A couple of weeks ago I was talking shop with a colleague of mine – the co-founder and CTO of a fascinating software company. He was bemoaning the paralysis that was affecting his company. Every executive was playing it safe, too safe. It was next to impossible to finalize their CY2009 plan as no executive would give hard commitments, let alone be aggressive about making commitments. My colleague was worried. Big time.
The fascinating thing about our conversation was that my anguished colleague was quite bullish about Agile methods. His was an informed bullishness – he is a very astute developer who grasps the potential of Agile in a deep manner. While worried about the financial crisis working its way from Wall Street to Main Street, my colleague was quite willing to invest in Agile methods in more than one way. It was intuitively clear to him Agile is not only a good risk to take, it is the right kind of risk to take these days.
The Risks of Introducing Agile
The risk you take rolling Agile on a large scale is the possible process disruption you introduce in your company. There are several risks; at the top of the list:
- R&D productivity could go down before it goes up.
- Marketing might be hesitant to promote features that are not 100% guaranteed to be in the forthcoming release.
- Sales will need time to elevate the playing fields from selling function/feature to selling value.
- Customer Support must revise support policy to accommodate frequent releases.
I would not take any of these risks lightly.

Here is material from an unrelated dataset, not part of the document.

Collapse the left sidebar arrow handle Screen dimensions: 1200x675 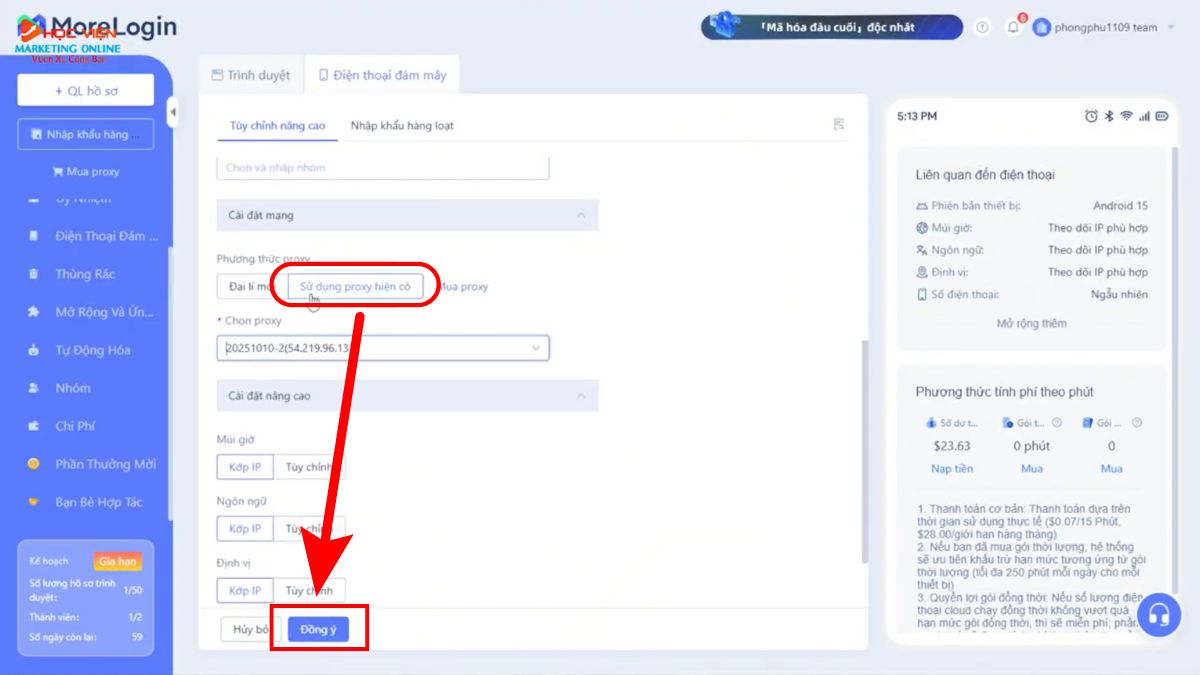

Any one of them could get you and your company in serious trouble.
I would, however, suggest you look carefully into the nature of the Agile disruption. Like a set of nested Russian dolls, the disruption to your company’s established modus operandi
masks the disruption Agile creates in the market. When it comes to Agile, you face the Innovator’s Dilemma
in the Christensen sense.
The Risks of Avoiding Agile
As software becomes more and more pervasive, it does not really matter whether you are in Information Technology, Financial Services, Transportation, Retail or any other vertical. The strategic question you need to consider is your company’s competitive position in the market vis-a-vis rivals who will successfully adopt Agile:
- How would you cope with a competitor who is much faster to market than you?
- How would your cost structure be viewed by industry analysts when your rivals rip the benefits of hyper-productive Scrum teams?
- Would your brand be negatively affected if you fell behind on quality?
- How would your strategic customers assess your response time to requests for enhancement compared to nimbler players in the field?
While Agile may cause what seems like negative disruption internally, the need for so doing is often dictated by a corresponding disruption in your markets, where you can’t choose to avoid the disruption. You need to do a risk assessment of the internal disruption Agile might cause versus how you will be affected by market disruption if you do nothing, or something other than Agile.